(Illustration by Dogo)
Faster Boarding
After battling to get to the airport, struggling through check-in and plodding through security, you’re at the gate—but there’s one more bottleneck: boarding. You elbow for position at the ticket scanner, trudge down the Jetway, contort to slide past passengers blocking the aisle and finally slump into your seat. In addition to amping up aggravation, inefficient boarding increases turnaround time, which costs airlines—and, inevitably, consumers—money.
In 2002 an operations research team at Arizona State University conducted extensive modeling of “seat and aisle interferences”—passengers getting in each other’s way—and concluded that the fastest boarding strategy is a staggered “reverse pyramid.” Fill rear window seats first, then rear middle seats and midplane windows, then mid-plane middle seats and front windows, and so on. Most airlines, however, board passengers in blocks, starting at the rear and working forward. The study’s most surprising finding: With typical boarding, line-jumping is beneficial. “It actually speeds the process for everyone if you board before your turn,” says ASU’s Menkes van den Briel.

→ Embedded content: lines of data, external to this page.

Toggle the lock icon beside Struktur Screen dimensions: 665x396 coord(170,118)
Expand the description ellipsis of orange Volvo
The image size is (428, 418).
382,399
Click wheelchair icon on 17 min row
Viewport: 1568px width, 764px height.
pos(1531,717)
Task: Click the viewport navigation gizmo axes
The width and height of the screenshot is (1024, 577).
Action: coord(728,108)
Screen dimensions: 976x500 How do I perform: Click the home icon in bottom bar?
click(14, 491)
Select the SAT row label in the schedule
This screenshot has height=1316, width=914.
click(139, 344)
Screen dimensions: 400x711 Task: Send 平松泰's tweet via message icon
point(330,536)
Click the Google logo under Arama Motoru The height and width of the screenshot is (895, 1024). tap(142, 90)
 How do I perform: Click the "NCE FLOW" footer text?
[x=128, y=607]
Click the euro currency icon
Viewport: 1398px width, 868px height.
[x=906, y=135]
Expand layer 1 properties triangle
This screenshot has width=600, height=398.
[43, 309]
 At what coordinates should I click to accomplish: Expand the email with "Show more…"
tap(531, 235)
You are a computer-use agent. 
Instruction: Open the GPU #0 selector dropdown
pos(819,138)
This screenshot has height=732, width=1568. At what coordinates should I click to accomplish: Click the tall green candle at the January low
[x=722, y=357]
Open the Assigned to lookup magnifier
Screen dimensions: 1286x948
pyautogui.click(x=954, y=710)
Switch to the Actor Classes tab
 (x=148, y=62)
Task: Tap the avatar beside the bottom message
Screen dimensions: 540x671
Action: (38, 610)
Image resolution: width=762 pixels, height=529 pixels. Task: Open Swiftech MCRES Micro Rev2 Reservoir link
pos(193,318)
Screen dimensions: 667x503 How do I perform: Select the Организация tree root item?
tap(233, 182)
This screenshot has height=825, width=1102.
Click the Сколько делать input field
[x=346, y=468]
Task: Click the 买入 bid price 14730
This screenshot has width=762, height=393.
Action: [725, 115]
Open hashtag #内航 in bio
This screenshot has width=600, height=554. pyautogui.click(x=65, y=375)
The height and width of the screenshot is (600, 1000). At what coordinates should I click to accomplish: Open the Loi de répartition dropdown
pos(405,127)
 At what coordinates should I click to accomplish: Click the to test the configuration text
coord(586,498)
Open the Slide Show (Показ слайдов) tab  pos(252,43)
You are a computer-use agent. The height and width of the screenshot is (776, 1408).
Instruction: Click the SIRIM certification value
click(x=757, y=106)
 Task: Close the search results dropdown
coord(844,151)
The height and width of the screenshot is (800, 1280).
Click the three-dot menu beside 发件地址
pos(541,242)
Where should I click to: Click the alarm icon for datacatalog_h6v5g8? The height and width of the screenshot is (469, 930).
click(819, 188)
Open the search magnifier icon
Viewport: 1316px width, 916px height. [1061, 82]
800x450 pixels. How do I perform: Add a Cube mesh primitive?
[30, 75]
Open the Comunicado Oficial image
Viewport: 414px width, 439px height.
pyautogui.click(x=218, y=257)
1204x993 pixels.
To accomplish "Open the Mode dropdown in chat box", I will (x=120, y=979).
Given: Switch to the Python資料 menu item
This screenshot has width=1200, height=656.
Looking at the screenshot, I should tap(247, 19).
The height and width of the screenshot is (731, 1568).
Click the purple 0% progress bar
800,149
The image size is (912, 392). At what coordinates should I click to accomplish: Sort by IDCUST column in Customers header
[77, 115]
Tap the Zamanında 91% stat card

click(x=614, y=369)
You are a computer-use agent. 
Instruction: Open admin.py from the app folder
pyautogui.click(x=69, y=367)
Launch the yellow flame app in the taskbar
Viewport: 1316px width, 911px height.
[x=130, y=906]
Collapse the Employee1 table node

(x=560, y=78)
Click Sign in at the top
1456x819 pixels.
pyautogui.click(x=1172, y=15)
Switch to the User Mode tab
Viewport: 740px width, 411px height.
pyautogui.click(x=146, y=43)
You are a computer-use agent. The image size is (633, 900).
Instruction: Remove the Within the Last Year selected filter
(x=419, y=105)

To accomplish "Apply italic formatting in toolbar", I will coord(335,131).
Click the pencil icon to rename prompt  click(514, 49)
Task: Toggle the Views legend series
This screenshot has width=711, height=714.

Integrate Cities and Airports
John Kasarda, a business professor at the University of North Carolina, calls it the Aerotropolis—the airport city—and sees it as a crucial node in global business. “Airports are much more than just transportation infrastructure,” Kasarda says. “High-tech firms are clustering around airports, and high-tech workers travel 40 percent more frequently than other professionals.” Kasarda would place business-focused airports at the center of their own commercial hubs—associated with the nearest traditional city, but in their own urban zones. Dedicated expressway lanes for cargo would pull trucks out of the local transportation congestion mix, while high-speed trains would take workers and frequent business fliers to nearby clusters of residences and hotels. Nonbusiness flights would continue from traditional airports, while most commercial air travel would be routed from the Aerotropolises, speeding both business and leisure travelers on their way. Both Aero-tropolis and the traditional downtown, now separated from each other, would benefit from faster commerce and lowered ground-traffic congestion, which is one of the major sources of airport CO2 emissions and other pollution. Kasarda notes that even aesthetics count: “The airport is your front door,” he says. “It’s the first thing travelers see when they arrive, and it’s the last thing they see when they leave.”